- Problem to work on: Give back every entry exactly as it is written, but not the pictures.

Segment Start: Records supplied

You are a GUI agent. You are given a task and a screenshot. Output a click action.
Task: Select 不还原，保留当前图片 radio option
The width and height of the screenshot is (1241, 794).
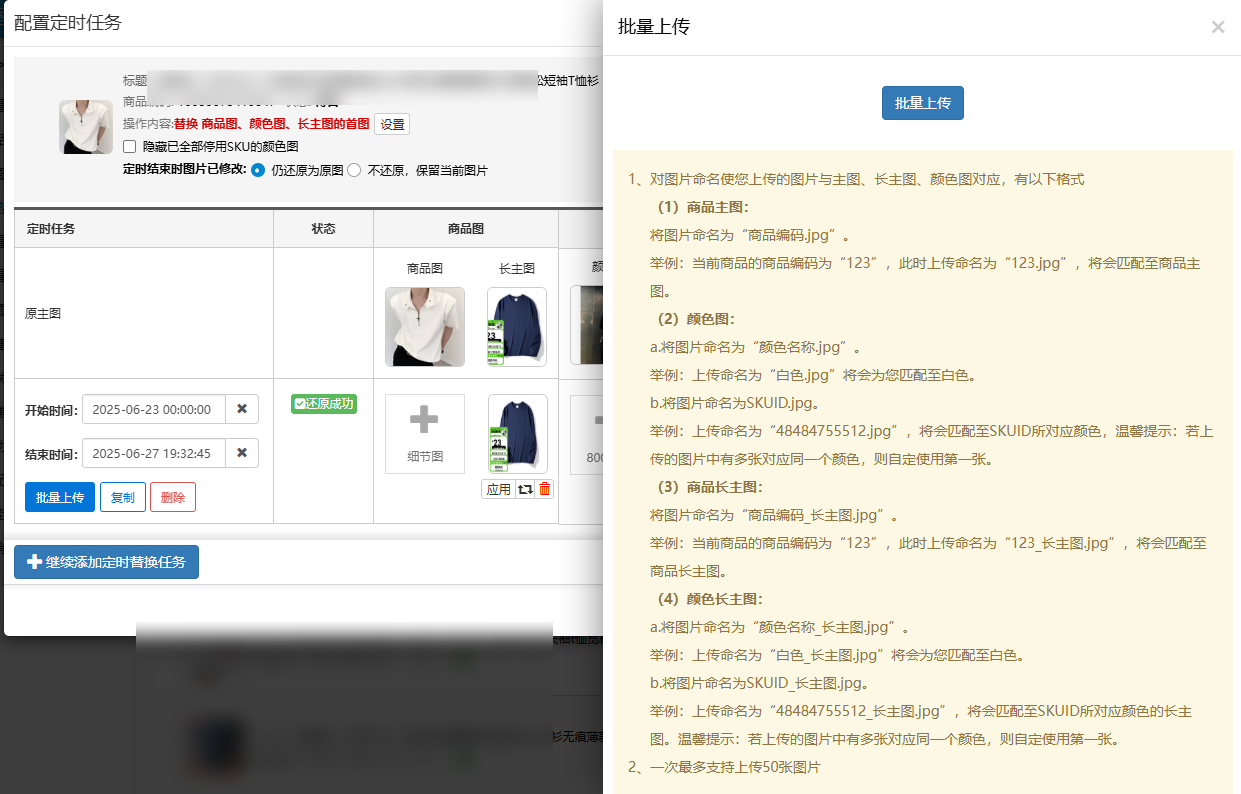354,170
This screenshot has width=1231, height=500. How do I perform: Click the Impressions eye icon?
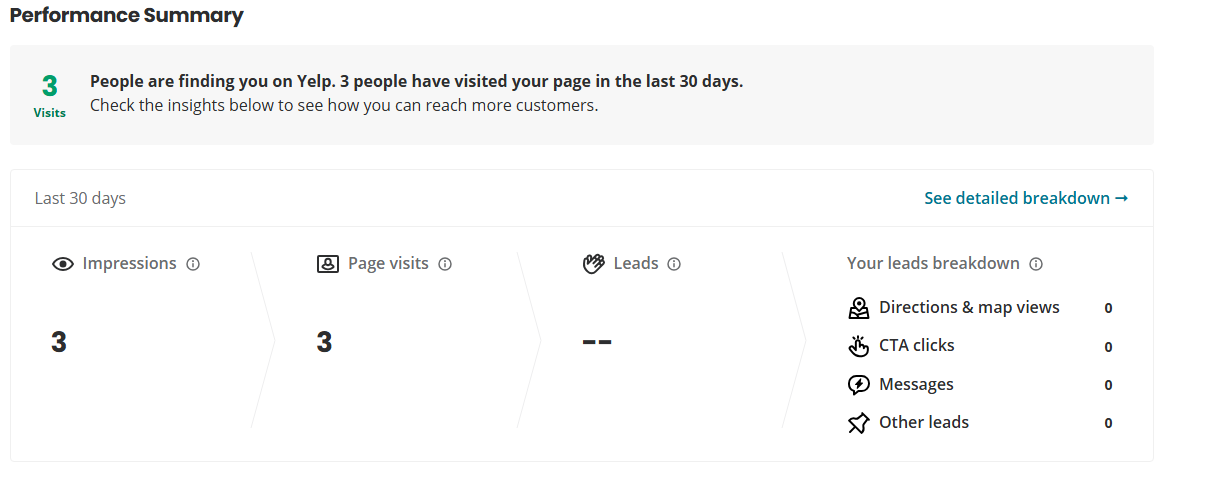click(x=63, y=264)
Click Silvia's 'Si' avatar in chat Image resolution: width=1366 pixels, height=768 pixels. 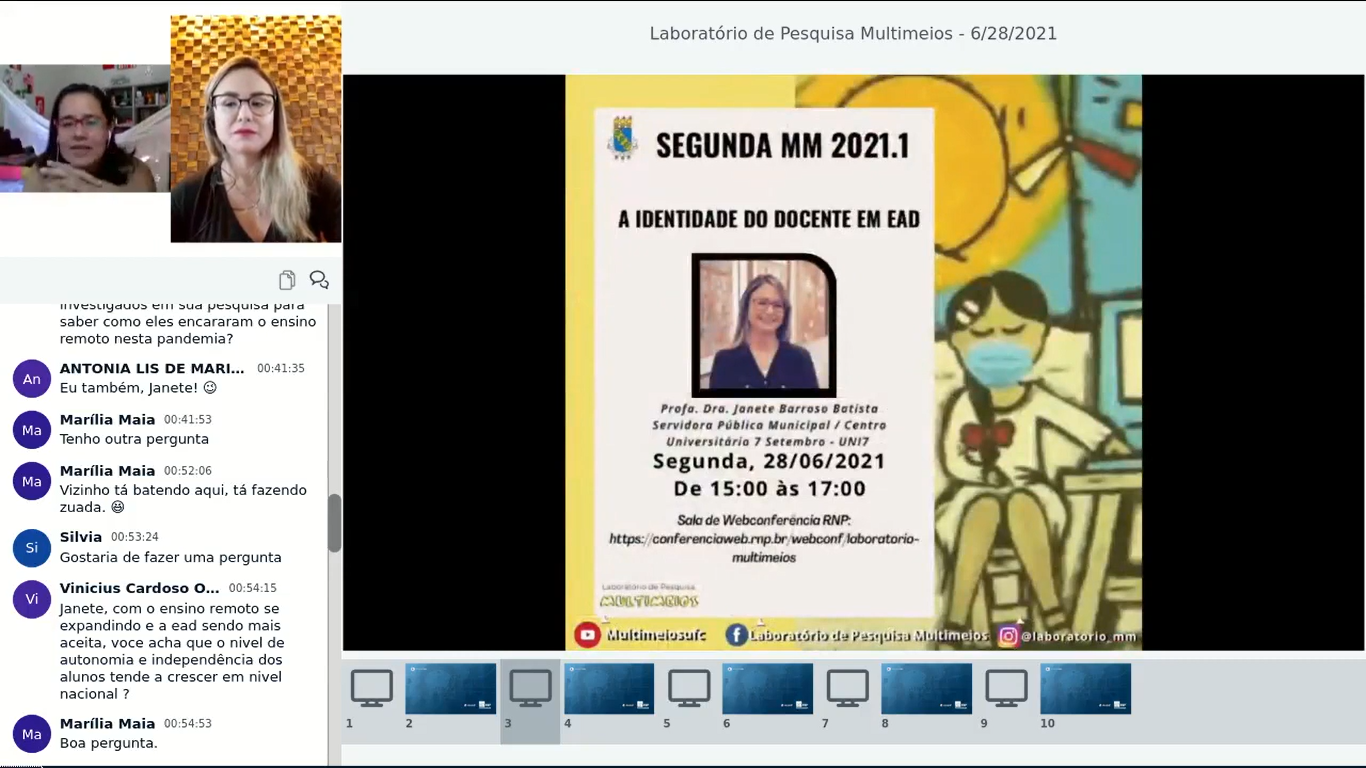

Segment End: Records supplied

- Expected output:
You are a GUI agent. You are given a task and a screenshot. Output a click action.
Task: Select 不还原，保留当前图片 radio option
The width and height of the screenshot is (1241, 794).
354,170
This screenshot has width=1231, height=500. How do I perform: Click the Impressions eye icon?
click(x=63, y=264)
Click Silvia's 'Si' avatar in chat Image resolution: width=1366 pixels, height=768 pixels. 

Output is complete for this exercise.